Voters elect Jason Richberg to fill DuWayne Gregory's seat in 15th district
Jason Richberg, a West Babylon Democrat, defeated by a wide margin two challengers — an Amityville Republican and a Copiague Democrat — in a special election for a prominent Suffolk County Legislature seat.
Suffolk Board of Election results showed that Richberg, a clerk to the legislature, won as many as 2,022 votes of 2,501 cast in a contest to win the 15th Legislative District and replace former Legis. DuWayne Gregory, who once served as presiding officer.
"I think it’s important at this point in time that we get together and listen to what the needs of the district are," Richberg said after the votes were tallied. "Obviously, people want to be heard and I am here to be that voice for them."
His Republican challenger, Christopher Connors, a part-time aide to a GOP senator, and Jackie Duodu-Burbridge, a nonprofit consultant who ran on the Working Families party line, received 207 and 271 votes, respectively, according to online Suffolk BOE records.

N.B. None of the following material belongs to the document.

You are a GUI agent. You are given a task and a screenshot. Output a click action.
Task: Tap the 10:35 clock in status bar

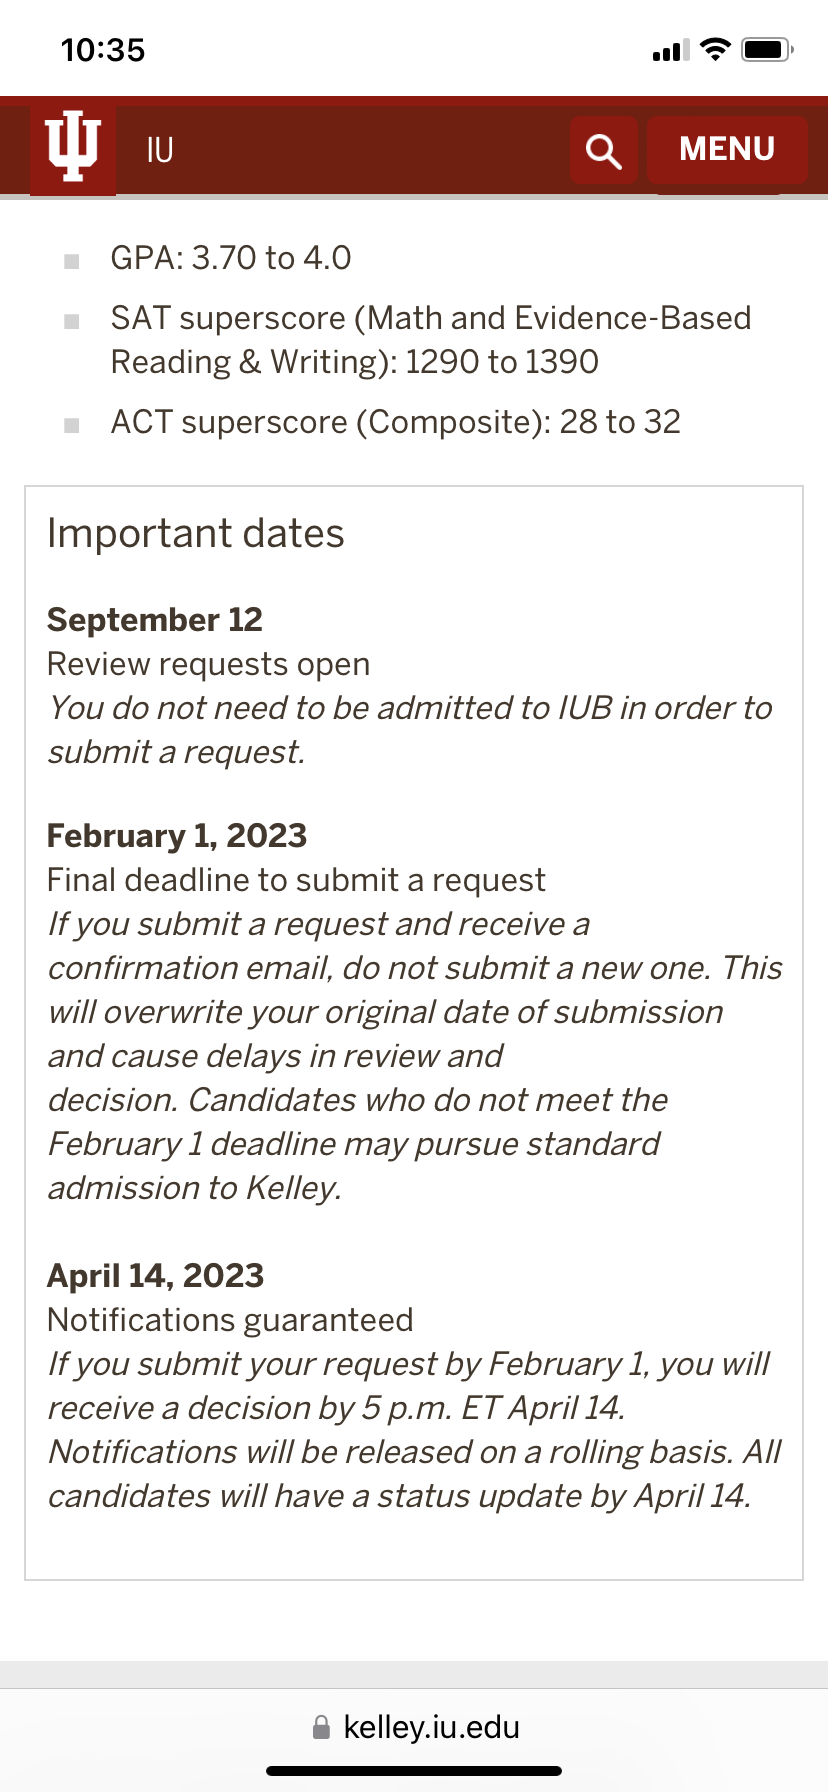pos(103,50)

One vote was cast for a write-in candidate.
Connors said he was grateful to the voters who backed him.
“I would like to thank the people who took the time to come and vote for me in what we knew was going to be an impossible race to win,” he said. “I thought I had a good message. I just wasn’t able to get it out there.”
Duodu-Burbridge could not be reached for comment late Tuesday.
The 15th District includes Amityville, Wyandanch, Copiague, East Farmingdale and Wheatley Heights. Polls were open at 14 sites on Tuesday from 6 a.m. to 9 p.m. after days of early voting.
The election comes two months after Gregory left the 15th District seat to join the Babylon Town Board after more than a decade in county office.
The results of Tuesday's contest did little to change the makeup of the county legislature, which has held a Democratic majority in recent years. Richberg joins a body that, before the special election, had nine Democrats and eight Republicans. His win means Democrats hold their majority.
A Connors win would have evenly split the legislature along party lines while Duodu-Burbridge's win would have also maintained the status quo.
County politicos had said they expected Richberg to win because the district is majority Democrat and because he previously worked for Gregory as his chief of staff.
But Duodu-Burbridge, 42, a registered Democrat, said she ran on the Working Families Party line to give voters another choice. She said she felt county Democrats “skirted” the Democratic process by picking a candidate without a primary.
In special elections, candidates can get on the ballot just by party nomination, unlike in regular elections in which candidates must file petitions with enough signatures to qualify.
Richberg, 37, ran on the Independence party line, and Connors, 61, was on the Conservative party ballot line.